Material to process.
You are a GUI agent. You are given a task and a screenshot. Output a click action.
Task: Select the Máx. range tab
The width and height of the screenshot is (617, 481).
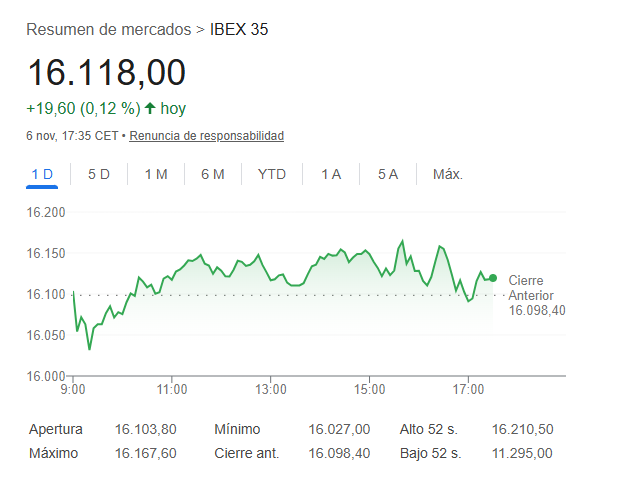click(447, 174)
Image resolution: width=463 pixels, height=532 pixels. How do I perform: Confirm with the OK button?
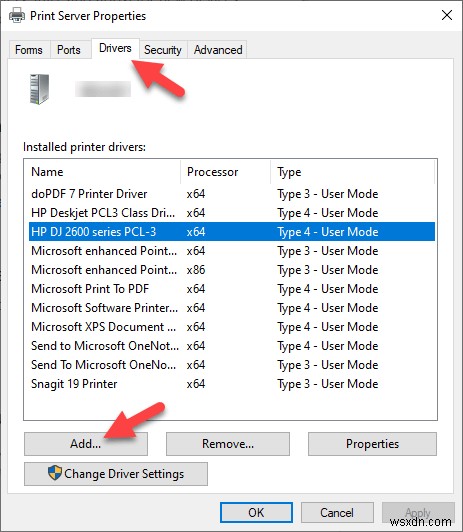[256, 512]
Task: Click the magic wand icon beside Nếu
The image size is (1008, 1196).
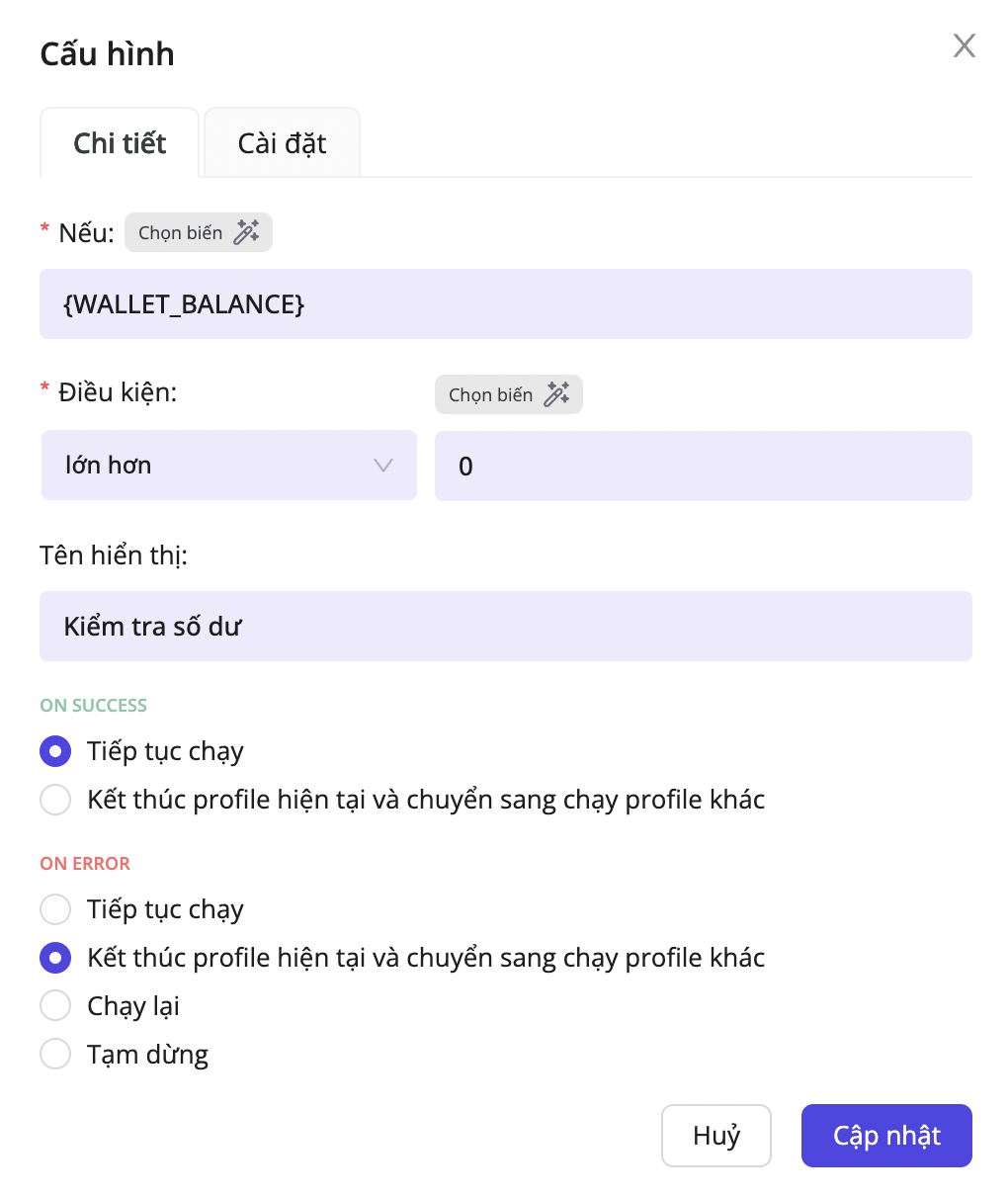Action: pyautogui.click(x=246, y=232)
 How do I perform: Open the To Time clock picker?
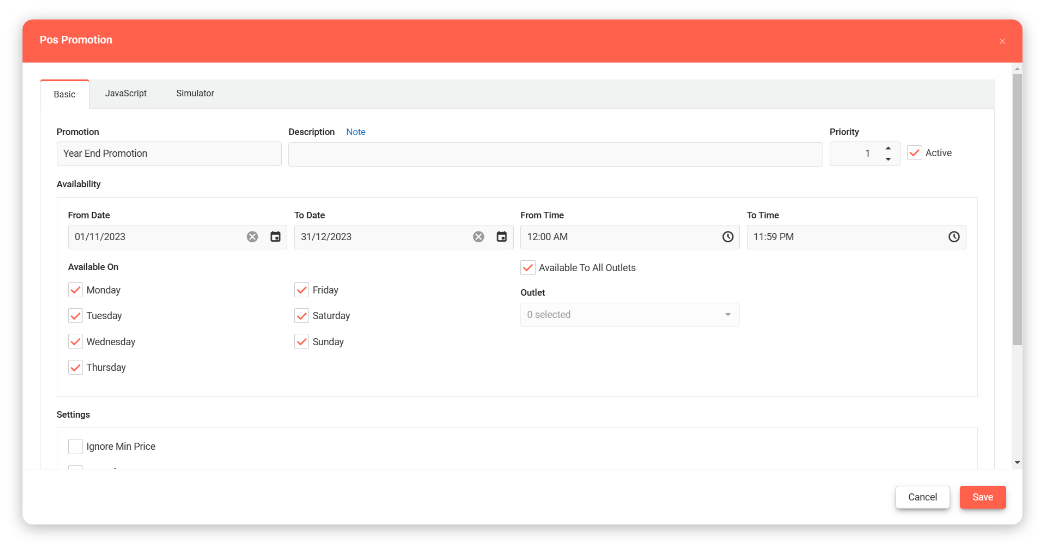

What the exercise asks. Put every line of the records above into a JSON list of strings, one string per line, skipping blank lines. Leave the pictures out.

Solution.
[
  "You are a GUI agent. You are given a task and a screenshot. Output a click action.",
  "Task: Select the Máx. range tab",
  "The width and height of the screenshot is (617, 481).",
  "click(447, 174)",
  "Image resolution: width=463 pixels, height=532 pixels. How do I perform: Confirm with the OK button?",
  "[256, 512]",
  "Task: Click the magic wand icon beside Nếu",
  "The image size is (1008, 1196).",
  "Action: pyautogui.click(x=246, y=232)",
  " How do I perform: Open the To Time clock picker?"
]